PROBLEMS TO WORK ON:
1) Answer these questions about the essay on body image and health:
(a) What does the writer say left their neck resembling the last Pringles in a nearly empty can?
(b) Who does the essay call the mother of Big is Beautiful?
(c) How old does the essay say Keith Richards is?
2) Can you continue the essay on body image and health, picking up right after its last sentence?

Fortunately, on most of the days I run, I do not notice the post run discomfort in my hips, pelvis, or knees because of the excess speed I carried down a steep street one morning while riding my bike has left me with a neck that resembles the last remaining Pringles in a nearly empty can more than actual vertebrae. I am too busy dealing with arm discomfort to notice my aching body parts below my waist.

Today, big is beautiful. Ashley Graham is considered hot and sexy. Dad bods, you know, being overweight, but not so much so that the guy can’t see his penis when he looks down at his feet when showering, are sexier than six packs, the kind on men’s abs and not the kind we used to sneak into our dorm rooms.

Thin was in, but then it became unhealthy because women developed eating disorders that caused them to die. Now go big or go home has resulted in a new kind of eating disorder, gluttony and an epidemic of obesity.

Love your bigness and be proud of who you are because this is what marketing geniuses have sold to you (They sold my generation exercise). If Lizzo drops dead at a young age from her lifestyle, big deal. So did Cass Elliott, the mother of Big is Beautiful. Who cares if diabetes, cancer, and heart disease is more likely to strike you down in the prime of life? That’s a good ten or fifteen years away and who thinks that far in advance?  Besides, by then, there will just be a pill to cure us of our ills.

Here is a news flash.  The cure never comes. Cigarettes were made to be cool. Alcohol is still made to be cool. Pot, mushrooms, soap pods, and who knows what else are somehow cool, at least until we learn the hard way they are not.

Today, Lizzo is cool, or is it groovy, hip, rad, or some other term? She speaks to a generation and her message resonates with them. Unfortunately, the generation she speaks to is headed toward becoming the first one to have a shorter life expectancy than the generation that came before them. If Lizzo is still alive and thriving when she is 76 like Keith Richards is, it will be a shock.

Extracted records

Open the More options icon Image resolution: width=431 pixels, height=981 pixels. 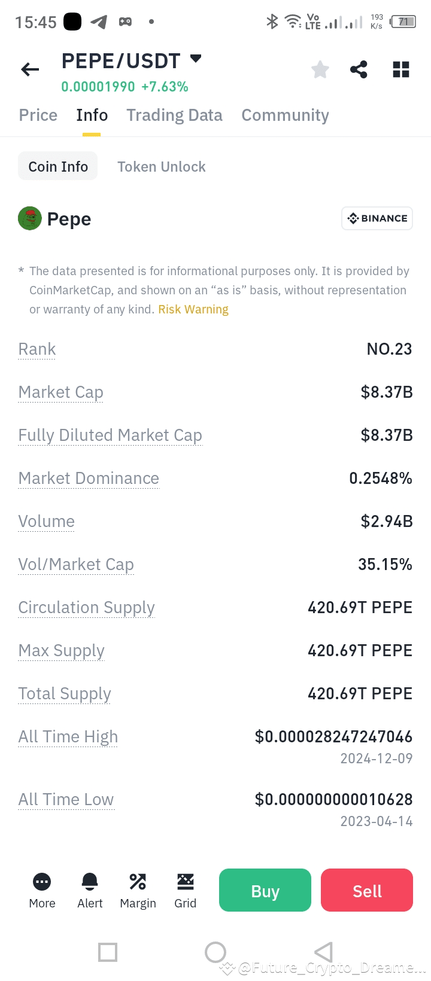(42, 882)
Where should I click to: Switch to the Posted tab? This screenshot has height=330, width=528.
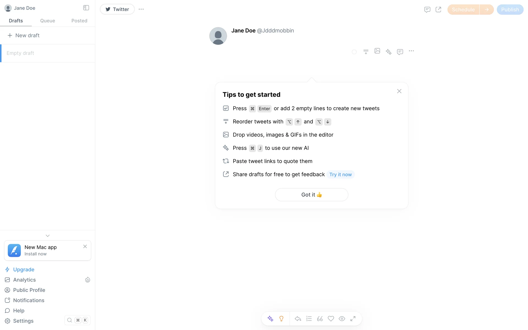click(79, 21)
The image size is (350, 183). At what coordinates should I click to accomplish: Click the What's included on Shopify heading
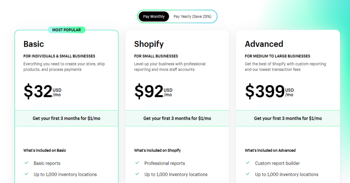[x=157, y=150]
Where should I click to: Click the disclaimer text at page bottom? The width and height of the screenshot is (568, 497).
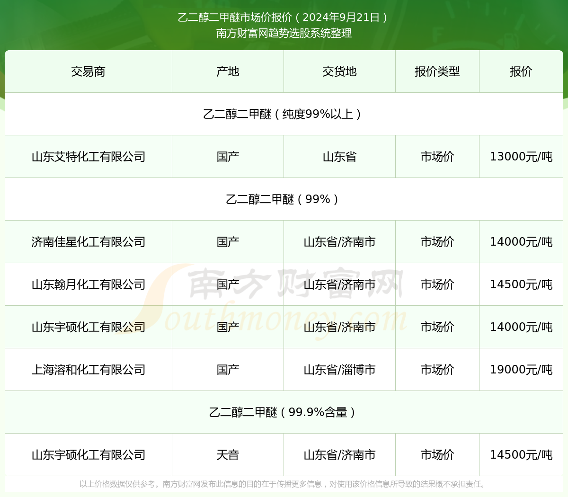coord(284,485)
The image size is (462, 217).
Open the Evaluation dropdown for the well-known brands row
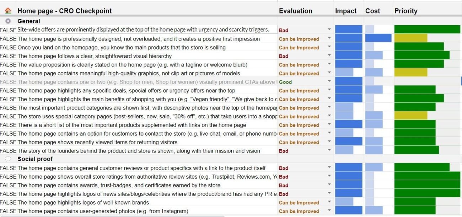tap(329, 202)
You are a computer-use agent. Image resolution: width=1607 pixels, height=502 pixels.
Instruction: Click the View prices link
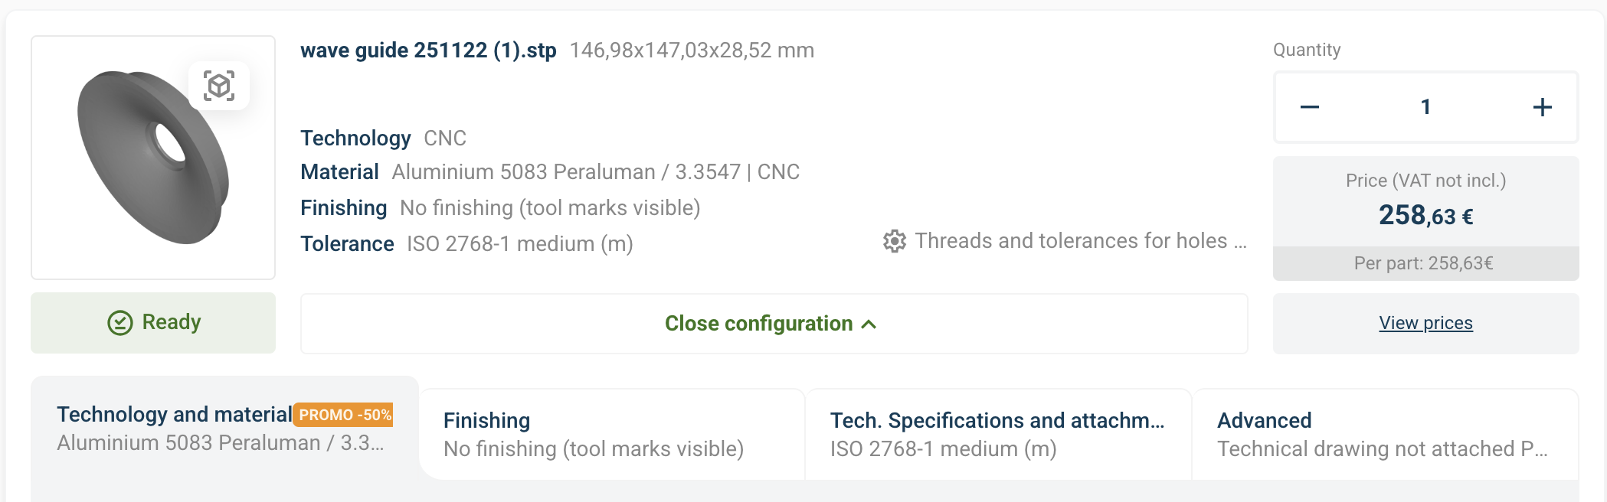(x=1425, y=323)
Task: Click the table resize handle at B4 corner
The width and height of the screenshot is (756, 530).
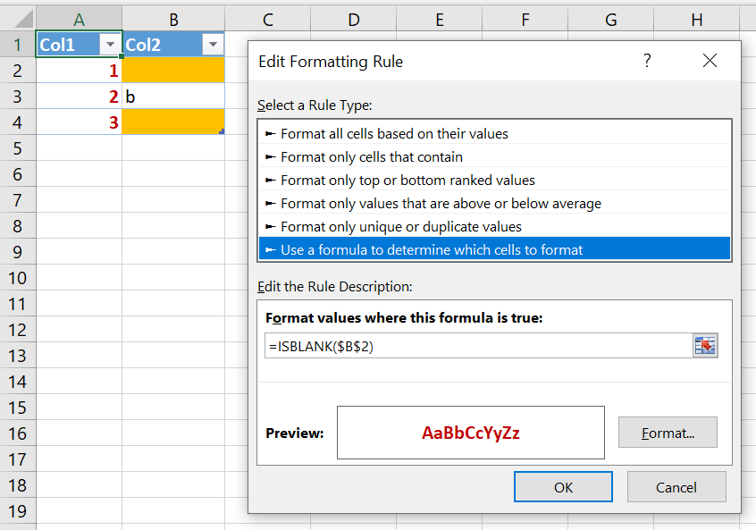Action: pos(222,131)

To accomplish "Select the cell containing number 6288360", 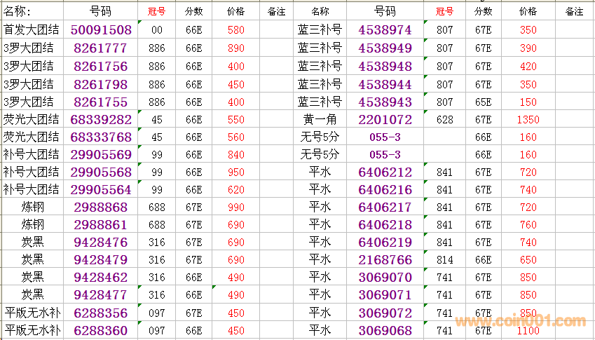I will click(101, 330).
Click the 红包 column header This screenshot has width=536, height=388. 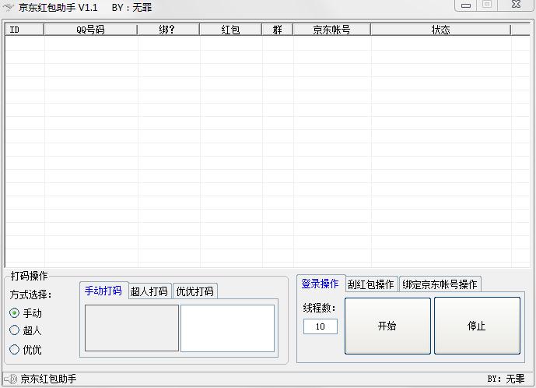(x=230, y=30)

EXERCISE RESPONSES:
1)
(a) The excess speed the writer carried down a steep street one morning while riding a bike.
(b) Cass Elliott.
(c) 76.

2)
If Lizzo drops dead at 40 because the bill came due for her excesses, she will be like the many others of her generation, taken far too soon. If she gets a wakeup call and sings a different tune, she will be richly rewarded and become her generations new guru for healthy living.

Music tours will be replaced with books tours, talk show appearances, and health products to sell to her followers who took her message to heart and lived a life of excess. If you don’t believe me, research Jane Fonda or that dumb blonde from Three’s Company.

Loving yourself does not mean giving up on improving who you are. It might mean smaller portions. It might mean fewer miles run. Mostly, it means more self-control. I could be more tactful. I could stop buying peanut M&Ms. I could turn down the volume on my music. I could take a break from the gym now and then. I can make changes and in the process still love who I am while also loving who I once was.  It’s just so damn hard to do after all these years.

However, if I can change, so can you. Believe me when I say the bills I am paying today are not that easy to swallow because they come with hard choices; keep doing as I have always done and know things will get worse, or make changes knowing they come with a lot of frustration before they become habit. Like Al Davis, the now dead and former owner of the Oakland/Los Angeles/Oakland/Las Vegas Raiders once said, Father Time always wins. He eventually catches up to all of us, no matter how great we once were or how great life once was. Unfortunately, when that time arrives, it is humbling, to say the least.

Keep living as you are. Keep enjoying the things you enjoy in excess. Just make sure to plan ahead because living in the moment passes pretty quickly and before you know it, or before you want to admit it, Father Time will be breathing down your neck, or in my case crumbling it to pieces. And just remember, if you decide to refuse to answer his knock at your door, plan on a visit from the Grim Reaper.

Now that I have given you all this great (well, free anyway) advice, go have a moderately fun and fairly enjoyable new year. You can find me in the waiting room of a medical office somewhere or jogging laps in the park down the street from my home in 2020.